Uncovering a Key Genetic Combination
A research team from Baylor College of Medicine, the Duncan Neurological Research Institute (Duncan NRI) at Texas Children's Hospital, and collaborating institutions conducted a pivotal study using fruit flies. Their findings, published in the journal Molecular Neurodegeneration, identified that two mutant genes are necessary to trigger neurodegeneration.
Flies possessing only one mutant copy of Gba1b, a known genetic risk factor for PD, did not exhibit neurological issues. However, neurodegeneration manifested when flies lacked one copy of Gba1b and one copy of anne, the fruit fly equivalent of the human gene ATP13A2. Significantly, the researchers also identified multiple human PD patients who carried variants in both ATP13A2 and GBA1.
The Search for a Second Factor
Dr. Hugo Bellen, a corresponding author on the study, highlighted a long-standing mystery:
"Human studies have indicated a five-fold increased risk of PD for individuals carrying one mutant copy of the GBA1 gene, but this does not always result in the condition's development, suggesting an additional contributing factor."

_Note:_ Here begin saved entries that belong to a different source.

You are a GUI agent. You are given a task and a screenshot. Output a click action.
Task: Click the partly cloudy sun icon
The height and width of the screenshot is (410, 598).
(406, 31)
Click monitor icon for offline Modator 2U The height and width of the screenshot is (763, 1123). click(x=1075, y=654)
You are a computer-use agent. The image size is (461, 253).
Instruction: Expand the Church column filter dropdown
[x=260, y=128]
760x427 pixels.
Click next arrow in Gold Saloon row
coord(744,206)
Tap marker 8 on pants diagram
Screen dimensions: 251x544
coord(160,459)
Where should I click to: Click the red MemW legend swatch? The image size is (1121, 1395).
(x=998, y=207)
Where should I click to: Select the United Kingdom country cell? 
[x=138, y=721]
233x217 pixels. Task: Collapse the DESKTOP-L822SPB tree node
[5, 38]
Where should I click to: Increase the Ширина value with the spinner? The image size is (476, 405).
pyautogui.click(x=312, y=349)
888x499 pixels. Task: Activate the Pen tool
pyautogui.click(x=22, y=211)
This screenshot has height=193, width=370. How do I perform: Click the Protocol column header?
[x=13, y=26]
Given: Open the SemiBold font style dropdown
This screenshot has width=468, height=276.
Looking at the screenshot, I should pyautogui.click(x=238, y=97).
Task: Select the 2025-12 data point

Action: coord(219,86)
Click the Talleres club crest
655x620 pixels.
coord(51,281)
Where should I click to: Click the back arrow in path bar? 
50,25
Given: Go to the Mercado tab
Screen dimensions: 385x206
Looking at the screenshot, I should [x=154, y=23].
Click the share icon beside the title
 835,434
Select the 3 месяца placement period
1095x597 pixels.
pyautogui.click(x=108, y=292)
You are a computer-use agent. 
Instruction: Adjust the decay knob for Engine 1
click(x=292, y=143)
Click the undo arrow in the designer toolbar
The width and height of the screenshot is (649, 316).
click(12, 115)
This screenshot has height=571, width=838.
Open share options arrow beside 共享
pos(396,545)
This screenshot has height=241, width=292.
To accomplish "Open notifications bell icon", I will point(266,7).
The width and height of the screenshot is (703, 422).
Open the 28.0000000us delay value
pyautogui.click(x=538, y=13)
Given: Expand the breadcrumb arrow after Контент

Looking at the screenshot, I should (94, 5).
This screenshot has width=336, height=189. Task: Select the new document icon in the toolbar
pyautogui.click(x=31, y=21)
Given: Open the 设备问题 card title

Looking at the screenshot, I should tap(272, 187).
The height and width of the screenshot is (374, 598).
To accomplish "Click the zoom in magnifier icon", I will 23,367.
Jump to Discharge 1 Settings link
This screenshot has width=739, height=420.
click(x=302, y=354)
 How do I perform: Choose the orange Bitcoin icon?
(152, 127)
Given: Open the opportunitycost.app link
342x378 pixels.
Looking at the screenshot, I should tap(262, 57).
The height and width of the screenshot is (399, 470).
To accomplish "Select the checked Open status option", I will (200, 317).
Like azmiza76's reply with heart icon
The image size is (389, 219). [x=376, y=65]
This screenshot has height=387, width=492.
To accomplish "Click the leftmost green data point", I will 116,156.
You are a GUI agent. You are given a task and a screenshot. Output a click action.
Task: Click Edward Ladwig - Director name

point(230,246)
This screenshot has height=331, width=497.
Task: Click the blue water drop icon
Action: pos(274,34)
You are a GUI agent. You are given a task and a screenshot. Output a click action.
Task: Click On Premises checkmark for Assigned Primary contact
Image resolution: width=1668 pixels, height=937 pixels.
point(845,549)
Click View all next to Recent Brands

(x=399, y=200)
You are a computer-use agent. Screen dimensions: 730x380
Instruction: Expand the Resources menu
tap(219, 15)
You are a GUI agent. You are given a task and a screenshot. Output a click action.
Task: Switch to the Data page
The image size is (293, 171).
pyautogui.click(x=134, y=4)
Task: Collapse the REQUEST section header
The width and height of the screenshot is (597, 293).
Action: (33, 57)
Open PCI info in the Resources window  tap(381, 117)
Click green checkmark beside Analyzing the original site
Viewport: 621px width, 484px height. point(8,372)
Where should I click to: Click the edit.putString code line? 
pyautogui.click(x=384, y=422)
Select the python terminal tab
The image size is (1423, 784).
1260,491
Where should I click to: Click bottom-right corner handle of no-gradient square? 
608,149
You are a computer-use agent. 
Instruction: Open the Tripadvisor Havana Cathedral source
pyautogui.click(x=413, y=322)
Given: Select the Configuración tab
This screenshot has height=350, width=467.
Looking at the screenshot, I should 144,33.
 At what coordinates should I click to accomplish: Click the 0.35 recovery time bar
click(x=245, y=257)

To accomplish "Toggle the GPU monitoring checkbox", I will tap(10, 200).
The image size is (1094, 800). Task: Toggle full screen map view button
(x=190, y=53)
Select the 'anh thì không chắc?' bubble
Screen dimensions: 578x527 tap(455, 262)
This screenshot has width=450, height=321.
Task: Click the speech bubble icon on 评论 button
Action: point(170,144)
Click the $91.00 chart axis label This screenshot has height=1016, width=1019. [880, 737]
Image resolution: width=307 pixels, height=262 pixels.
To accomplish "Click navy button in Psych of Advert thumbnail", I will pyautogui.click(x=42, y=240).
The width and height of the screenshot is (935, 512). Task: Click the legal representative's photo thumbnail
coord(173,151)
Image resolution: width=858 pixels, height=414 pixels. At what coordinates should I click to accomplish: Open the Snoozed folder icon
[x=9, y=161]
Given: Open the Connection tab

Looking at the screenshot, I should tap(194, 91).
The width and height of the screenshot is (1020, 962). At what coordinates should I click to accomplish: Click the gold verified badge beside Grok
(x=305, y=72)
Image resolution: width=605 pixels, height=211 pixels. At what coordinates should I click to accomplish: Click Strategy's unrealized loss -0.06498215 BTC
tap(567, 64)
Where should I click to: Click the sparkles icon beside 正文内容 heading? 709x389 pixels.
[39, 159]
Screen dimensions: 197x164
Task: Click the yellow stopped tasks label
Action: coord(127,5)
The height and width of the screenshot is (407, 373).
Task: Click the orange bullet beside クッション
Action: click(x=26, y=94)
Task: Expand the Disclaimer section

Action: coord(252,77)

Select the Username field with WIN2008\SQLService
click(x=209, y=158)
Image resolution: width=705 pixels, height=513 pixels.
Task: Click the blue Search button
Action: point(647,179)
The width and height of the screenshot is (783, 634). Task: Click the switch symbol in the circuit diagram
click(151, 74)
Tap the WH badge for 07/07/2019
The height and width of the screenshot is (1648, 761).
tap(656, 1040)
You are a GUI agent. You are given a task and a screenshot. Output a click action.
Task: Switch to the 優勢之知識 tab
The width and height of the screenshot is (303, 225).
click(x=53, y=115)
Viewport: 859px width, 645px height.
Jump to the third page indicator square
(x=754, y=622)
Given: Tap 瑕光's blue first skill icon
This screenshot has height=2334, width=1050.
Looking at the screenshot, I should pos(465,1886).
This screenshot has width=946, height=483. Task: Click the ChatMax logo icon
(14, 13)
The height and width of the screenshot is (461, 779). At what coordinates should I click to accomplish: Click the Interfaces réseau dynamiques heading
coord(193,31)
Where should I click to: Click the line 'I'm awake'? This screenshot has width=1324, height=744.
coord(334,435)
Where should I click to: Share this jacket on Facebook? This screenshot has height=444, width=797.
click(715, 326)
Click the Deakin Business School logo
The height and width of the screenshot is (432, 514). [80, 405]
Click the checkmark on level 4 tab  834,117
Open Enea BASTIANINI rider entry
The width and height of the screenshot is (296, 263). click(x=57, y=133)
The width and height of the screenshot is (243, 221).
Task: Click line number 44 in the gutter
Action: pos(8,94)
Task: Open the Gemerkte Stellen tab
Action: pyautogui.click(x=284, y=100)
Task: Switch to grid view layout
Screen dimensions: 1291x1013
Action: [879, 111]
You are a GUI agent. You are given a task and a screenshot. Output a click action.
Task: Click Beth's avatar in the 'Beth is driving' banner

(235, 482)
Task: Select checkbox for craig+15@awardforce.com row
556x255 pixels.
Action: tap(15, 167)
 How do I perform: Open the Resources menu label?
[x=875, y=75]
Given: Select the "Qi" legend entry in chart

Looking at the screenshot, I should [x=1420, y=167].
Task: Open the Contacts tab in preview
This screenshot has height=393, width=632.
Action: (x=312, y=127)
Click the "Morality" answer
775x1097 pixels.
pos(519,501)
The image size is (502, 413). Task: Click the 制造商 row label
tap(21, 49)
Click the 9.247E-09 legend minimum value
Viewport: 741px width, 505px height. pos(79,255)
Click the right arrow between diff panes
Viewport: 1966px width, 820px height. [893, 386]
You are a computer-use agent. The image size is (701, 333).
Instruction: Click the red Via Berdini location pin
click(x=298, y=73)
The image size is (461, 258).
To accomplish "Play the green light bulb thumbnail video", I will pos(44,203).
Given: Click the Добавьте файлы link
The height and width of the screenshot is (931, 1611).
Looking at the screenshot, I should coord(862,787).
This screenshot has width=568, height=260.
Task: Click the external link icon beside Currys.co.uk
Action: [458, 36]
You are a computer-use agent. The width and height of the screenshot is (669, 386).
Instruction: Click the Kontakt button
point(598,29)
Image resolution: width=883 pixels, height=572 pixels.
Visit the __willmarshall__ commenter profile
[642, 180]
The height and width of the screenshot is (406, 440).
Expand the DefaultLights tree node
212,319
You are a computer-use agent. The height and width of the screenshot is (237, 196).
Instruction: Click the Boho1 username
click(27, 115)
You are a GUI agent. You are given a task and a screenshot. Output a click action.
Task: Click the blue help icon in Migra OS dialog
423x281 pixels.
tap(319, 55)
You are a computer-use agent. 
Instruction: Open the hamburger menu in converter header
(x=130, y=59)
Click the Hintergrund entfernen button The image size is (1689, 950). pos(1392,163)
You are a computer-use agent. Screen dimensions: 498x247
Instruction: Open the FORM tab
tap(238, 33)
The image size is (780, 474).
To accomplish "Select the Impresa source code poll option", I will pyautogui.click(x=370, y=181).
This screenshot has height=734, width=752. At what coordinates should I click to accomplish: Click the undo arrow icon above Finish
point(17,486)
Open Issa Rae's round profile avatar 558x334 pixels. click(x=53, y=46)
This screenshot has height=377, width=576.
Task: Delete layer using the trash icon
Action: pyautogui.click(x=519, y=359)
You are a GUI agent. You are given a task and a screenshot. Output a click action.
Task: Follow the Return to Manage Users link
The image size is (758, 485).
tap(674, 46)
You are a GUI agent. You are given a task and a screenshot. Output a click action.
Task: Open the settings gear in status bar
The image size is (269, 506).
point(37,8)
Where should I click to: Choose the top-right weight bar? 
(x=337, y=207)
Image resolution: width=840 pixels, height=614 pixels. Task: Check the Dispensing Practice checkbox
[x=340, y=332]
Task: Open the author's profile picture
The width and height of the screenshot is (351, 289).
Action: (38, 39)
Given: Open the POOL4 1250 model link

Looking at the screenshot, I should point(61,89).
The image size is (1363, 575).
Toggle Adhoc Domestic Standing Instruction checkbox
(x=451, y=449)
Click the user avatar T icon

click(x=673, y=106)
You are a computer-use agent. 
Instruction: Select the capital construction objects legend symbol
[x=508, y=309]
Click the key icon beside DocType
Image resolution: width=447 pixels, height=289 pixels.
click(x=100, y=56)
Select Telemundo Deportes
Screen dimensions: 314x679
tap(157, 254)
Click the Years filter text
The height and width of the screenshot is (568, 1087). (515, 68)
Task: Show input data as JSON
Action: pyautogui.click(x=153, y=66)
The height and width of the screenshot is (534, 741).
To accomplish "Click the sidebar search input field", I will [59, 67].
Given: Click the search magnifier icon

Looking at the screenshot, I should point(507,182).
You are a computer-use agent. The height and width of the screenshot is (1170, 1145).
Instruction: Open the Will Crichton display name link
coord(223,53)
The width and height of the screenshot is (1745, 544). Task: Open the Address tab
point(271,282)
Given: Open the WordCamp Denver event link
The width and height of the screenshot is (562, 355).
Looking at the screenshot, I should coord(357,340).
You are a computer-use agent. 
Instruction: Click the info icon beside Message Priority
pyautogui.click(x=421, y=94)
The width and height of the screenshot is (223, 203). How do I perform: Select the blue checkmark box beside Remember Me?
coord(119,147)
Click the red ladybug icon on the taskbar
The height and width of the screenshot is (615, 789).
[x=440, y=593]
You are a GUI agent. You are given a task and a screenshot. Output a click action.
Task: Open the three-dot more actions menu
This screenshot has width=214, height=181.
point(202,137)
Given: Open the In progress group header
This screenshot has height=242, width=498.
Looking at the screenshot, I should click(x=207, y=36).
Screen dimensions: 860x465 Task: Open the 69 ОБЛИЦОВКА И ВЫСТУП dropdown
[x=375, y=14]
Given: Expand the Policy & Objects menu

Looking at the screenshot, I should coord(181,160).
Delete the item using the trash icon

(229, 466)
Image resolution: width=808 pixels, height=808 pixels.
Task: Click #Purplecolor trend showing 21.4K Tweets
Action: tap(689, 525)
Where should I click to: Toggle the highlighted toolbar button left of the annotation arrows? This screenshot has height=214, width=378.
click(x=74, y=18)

The research team focused their search for this second factor among genes linked to lysosomes, which are cellular structures responsible for breaking down and recycling cellular material. Many known PD risk genes, including GBA1, are associated with lysosome function.
A Progressive Decline in Cells
The study revealed that the presence of one mutant copy of Gba1b and one mutant copy of anne initiated a slow, progressive neurodegeneration in fruit flies. This led to movement difficulties, neuronal loss, and impaired communication between neurons and glial cells.
Further investigation into the neurodegenerative process indicated that Gba1b primarily affects glial cells, which provide support to neurons, while anne mainly impacts the neurons, which transmit electrical signals.
The earliest signs of damage were observed in glial cells. These support cells began to swell, detach from neighboring neurons, and show distress, which was linked to the accumulation of a fat molecule called glucosylceramide (GlcCer) within glial lysosomes.
In flies also carrying a mutant anne gene, lysosomes within neurons failed to maintain proper acidity. This resulted in neurons producing an excess of GlcCer, which was subsequently transferred to glial cells in quantities exceeding their processing capacity.
The buildup of waste materials caused swelling and structural damage in glial cells.
Without healthy glial support, neurons, particularly those involved in vision and movement, eventually deteriorated, leading to symptoms akin to early Parkinson's disease in the flies.
Promising Pathways for Intervention
The research also identified methods to potentially mitigate this damage. Treatment with ML SA1, a drug that improves lysosome function, helped restore healthier lysosome activity. Additionally, myriocin, a compound that reduces GlcCer production, lowered the toxic accumulation.
While these treatments do not represent an immediate cure for Parkinson's, they highlight promising biological pathways that could be investigated for future therapeutic interventions.